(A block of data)

[BEGIN]

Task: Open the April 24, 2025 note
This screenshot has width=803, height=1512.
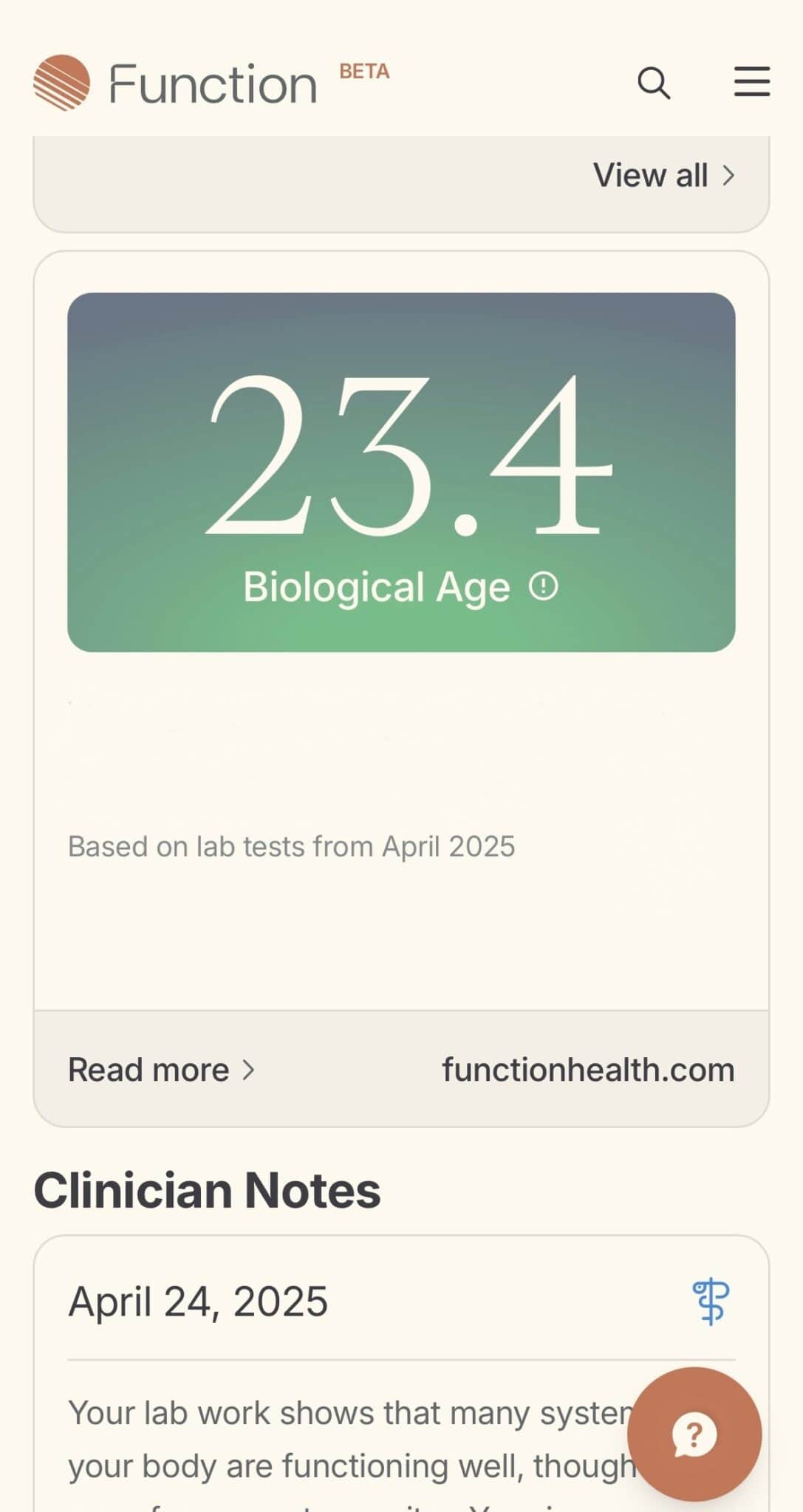Action: point(197,1302)
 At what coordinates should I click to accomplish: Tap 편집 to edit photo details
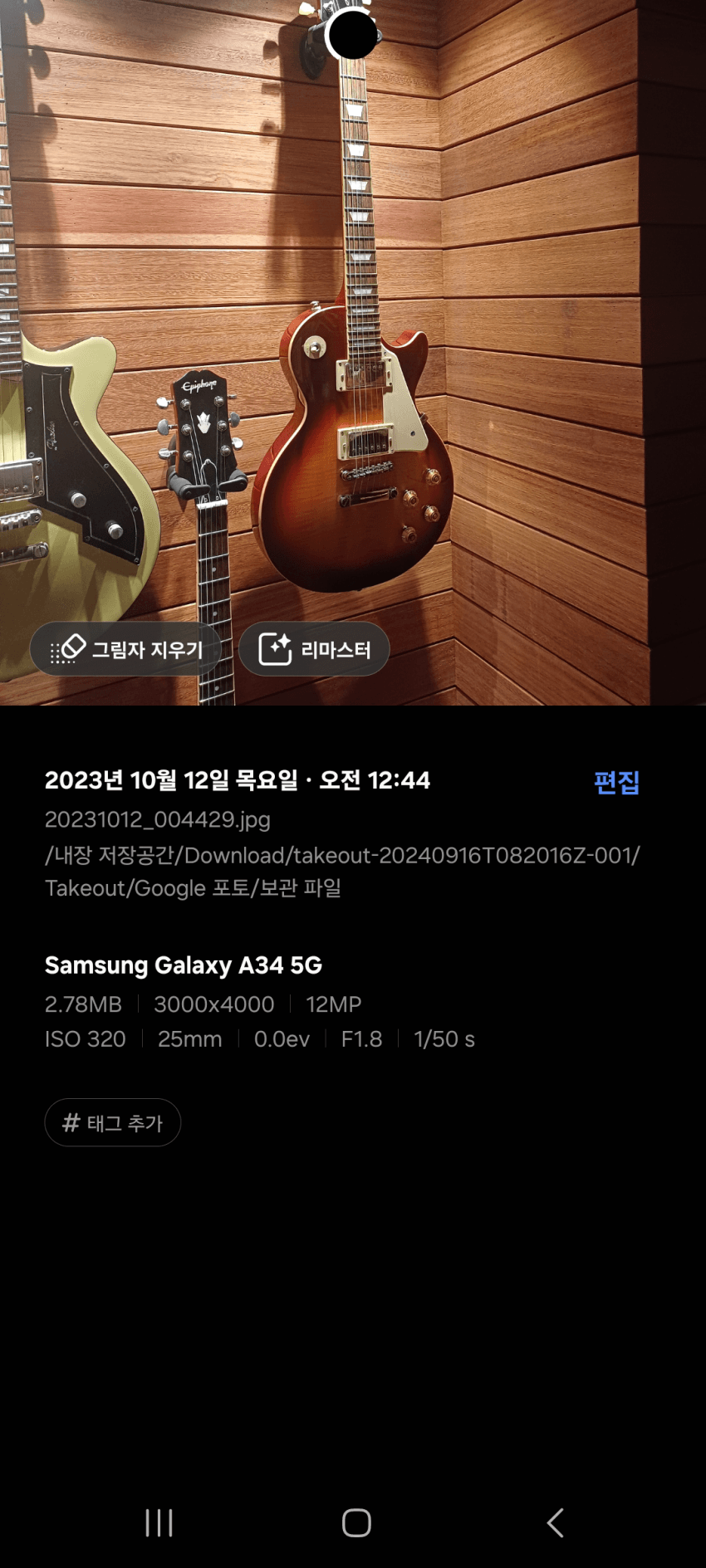[x=616, y=782]
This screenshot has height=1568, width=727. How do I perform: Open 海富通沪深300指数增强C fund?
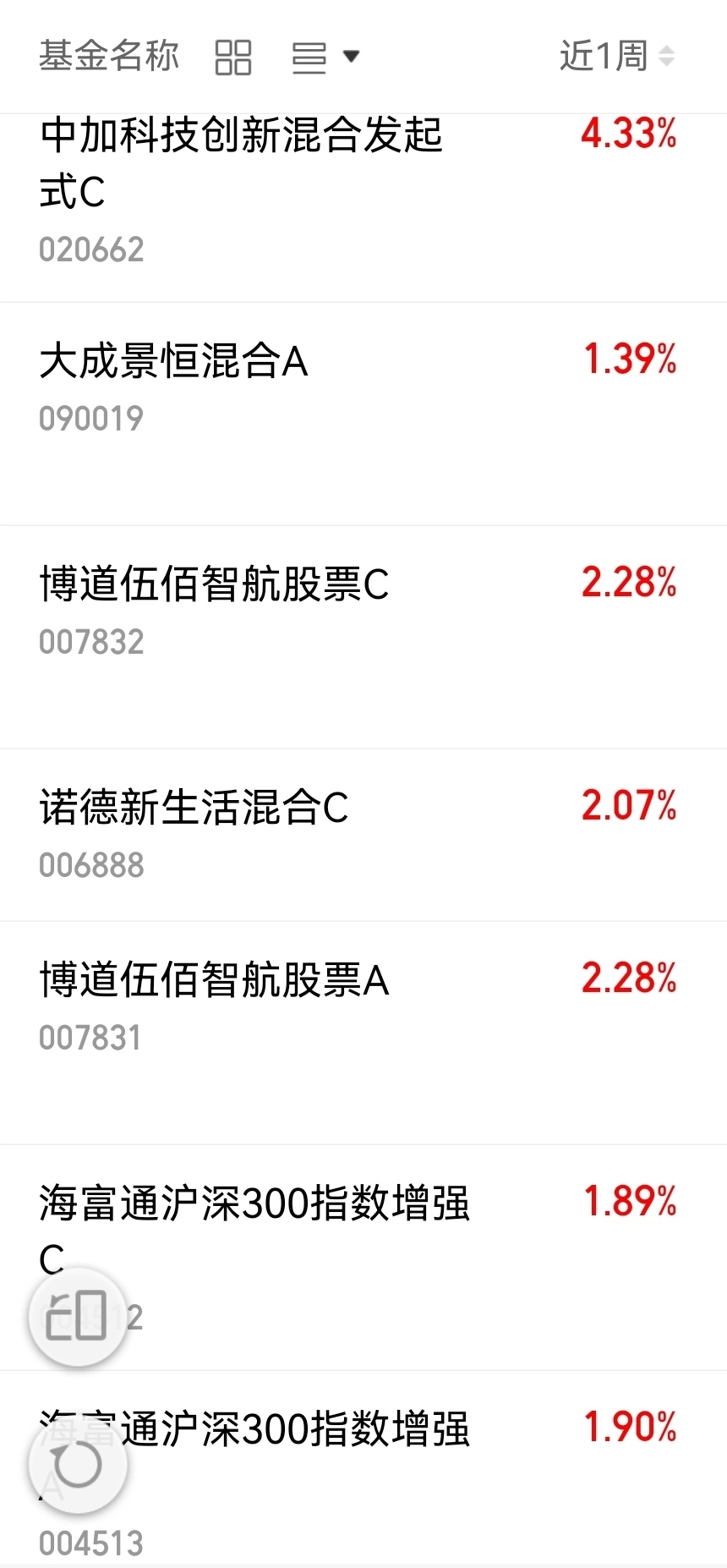pos(364,1258)
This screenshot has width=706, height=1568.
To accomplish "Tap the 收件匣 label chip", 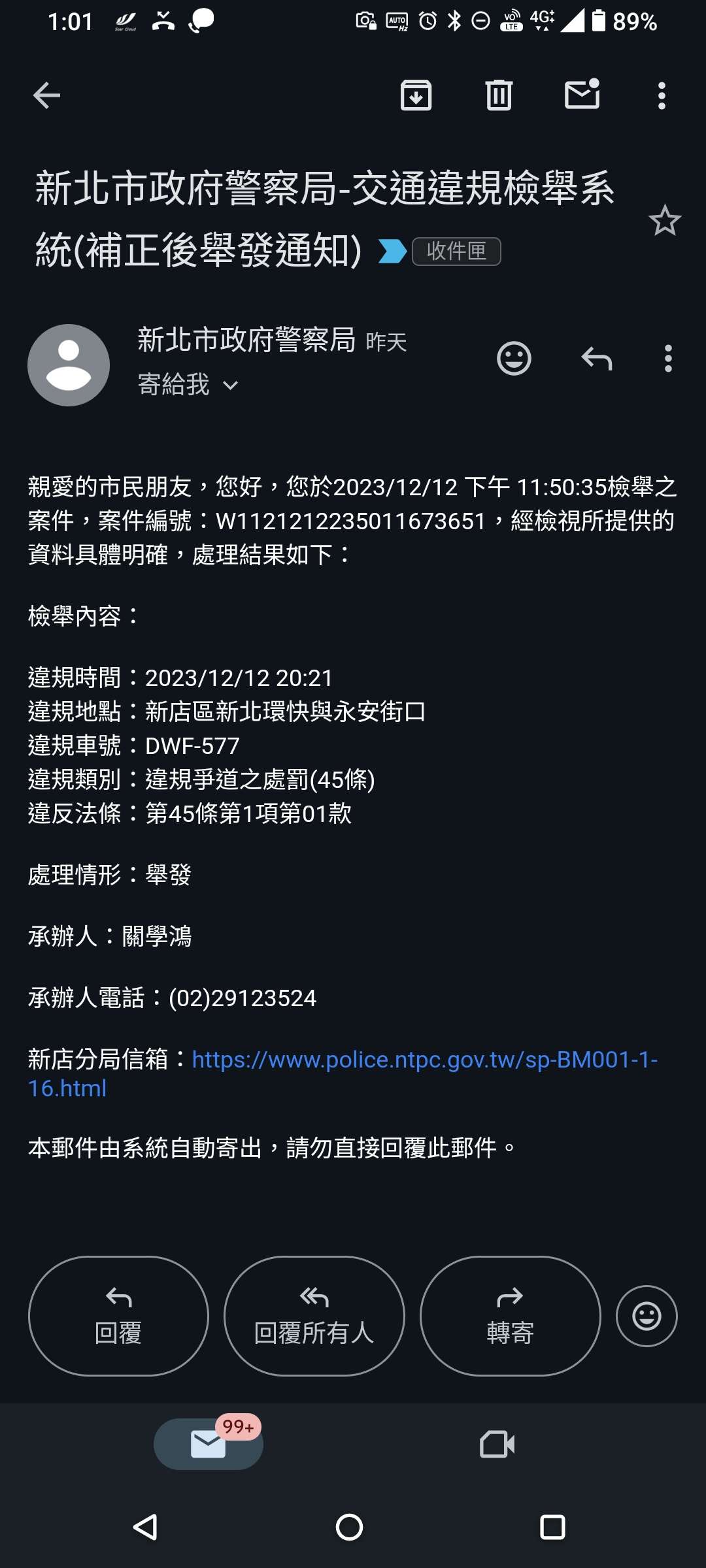I will click(456, 251).
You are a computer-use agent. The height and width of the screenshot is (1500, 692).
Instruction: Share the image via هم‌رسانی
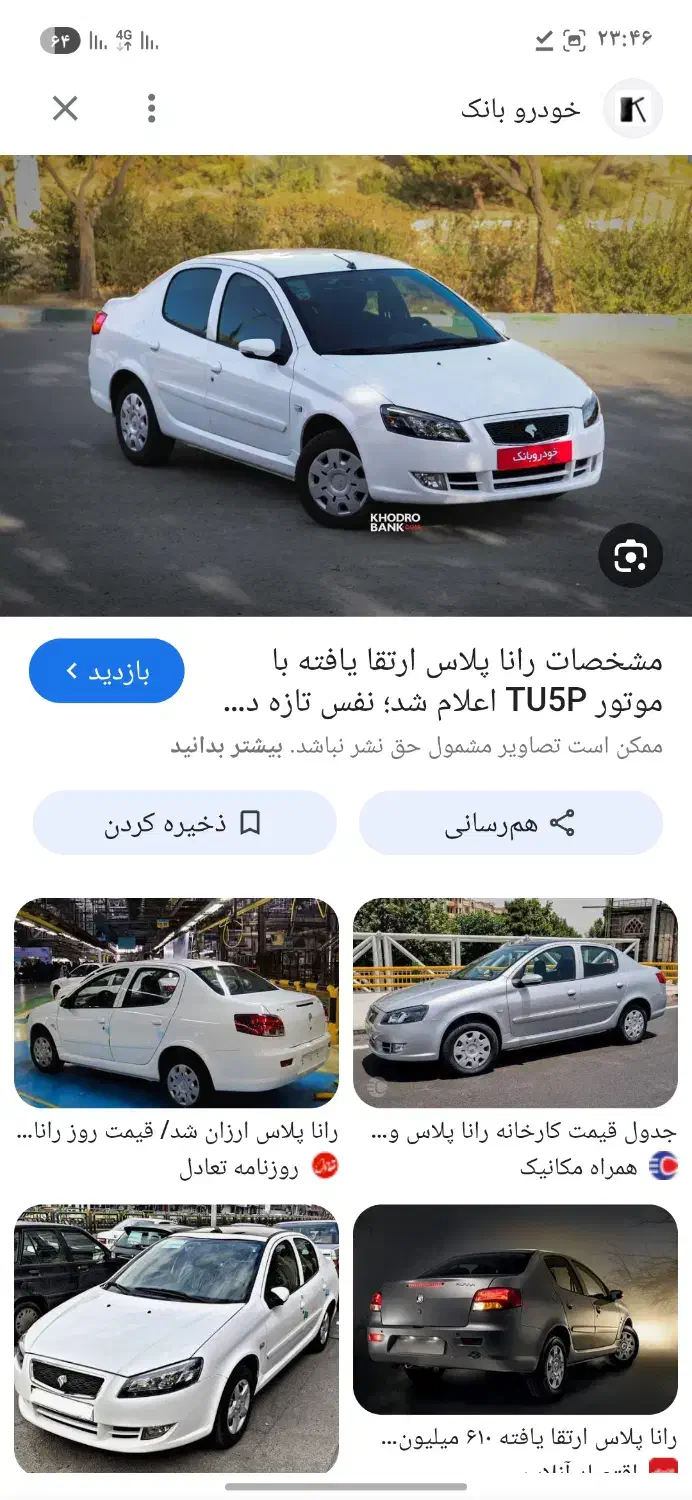tap(510, 823)
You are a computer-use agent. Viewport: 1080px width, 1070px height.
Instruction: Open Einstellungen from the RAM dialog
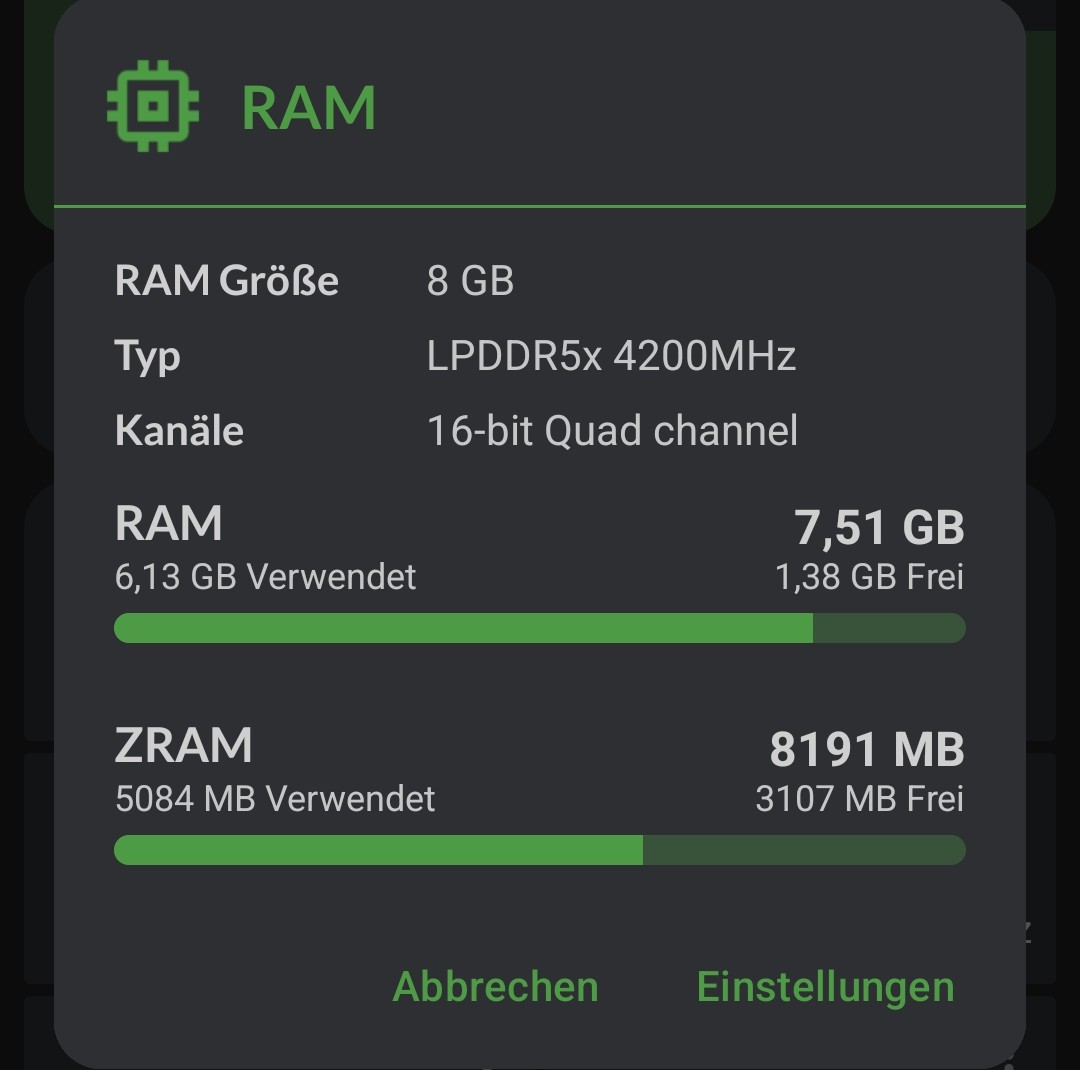[x=825, y=986]
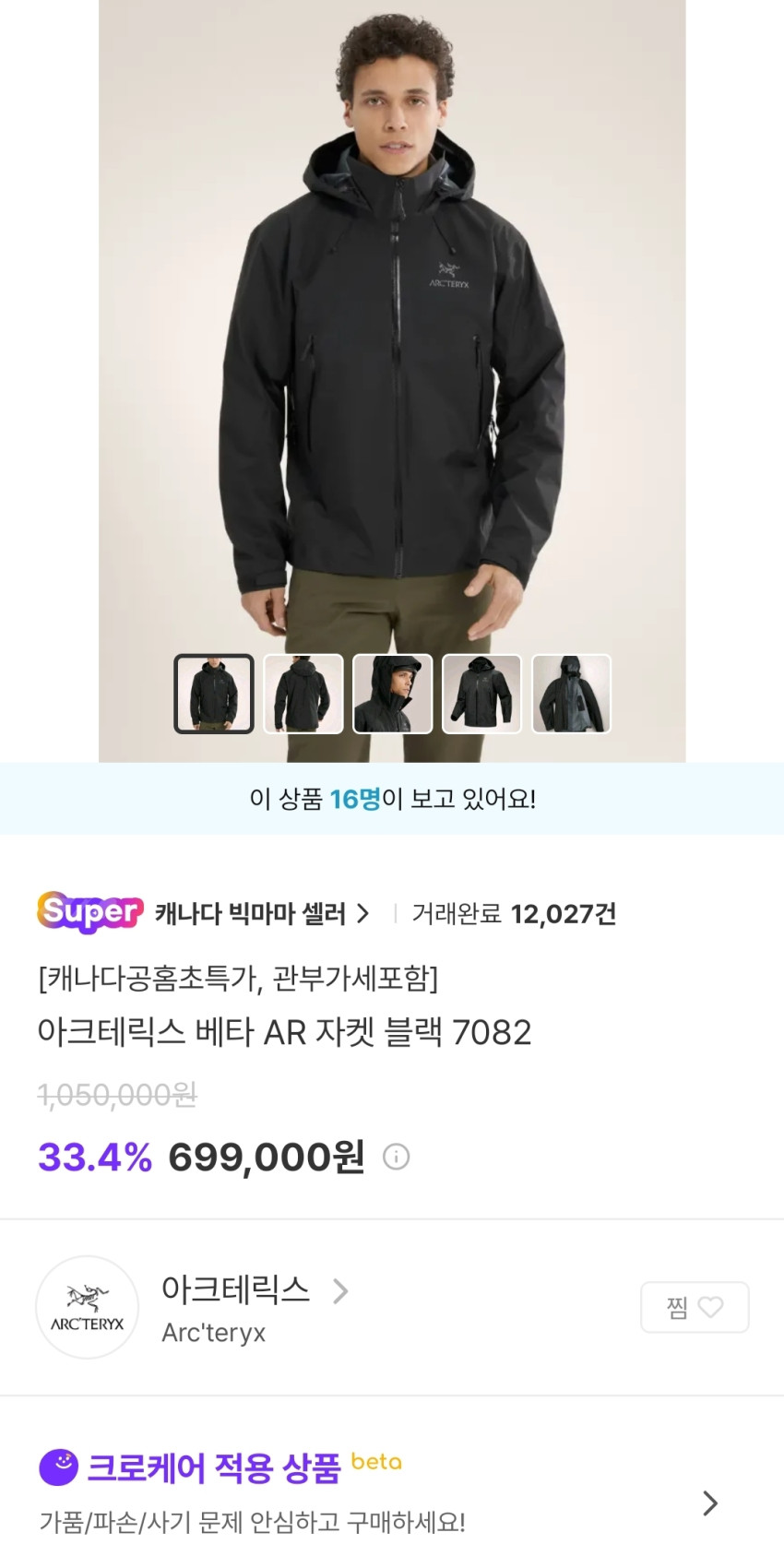View the second jacket thumbnail image
This screenshot has width=784, height=1568.
pos(303,694)
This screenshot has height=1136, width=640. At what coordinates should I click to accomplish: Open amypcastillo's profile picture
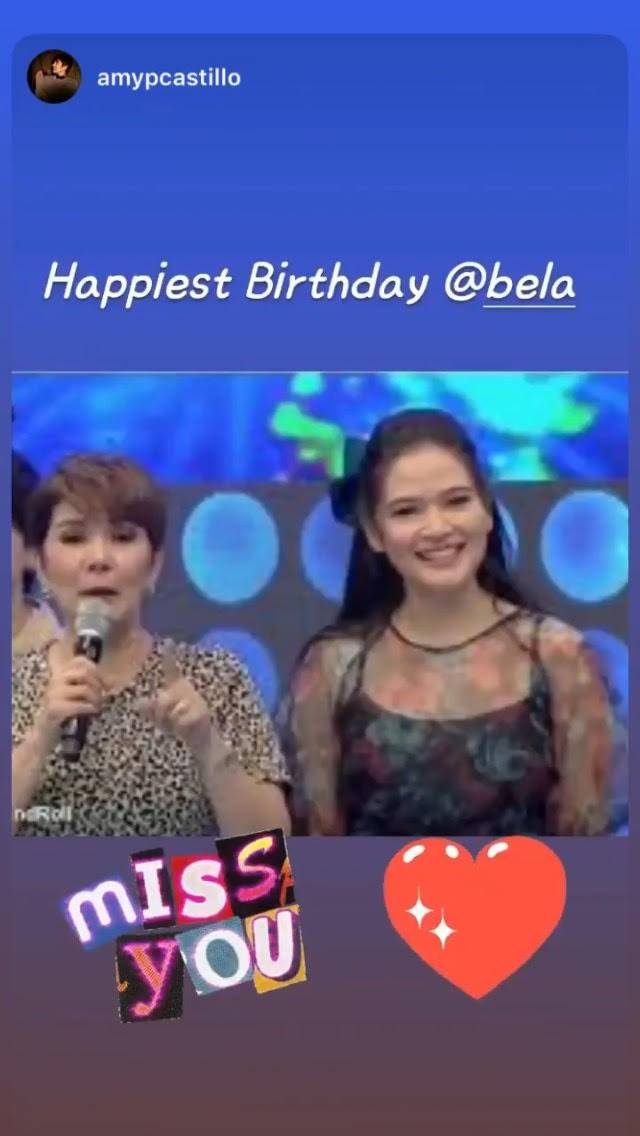54,77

[END]

Could you rewrite everything from the line containing "This screenshot has height=1136, width=640." down to the end of the items as a Markdown table with the columns Row and Line, skipping any blank lines and leaving the pictures out?

| Row | Line |
|---|---|
| 1 | This screenshot has height=1136, width=640. At what coordinates should I click to accomplish: Open amypcastillo's profile picture |
| 2 | 54,77 |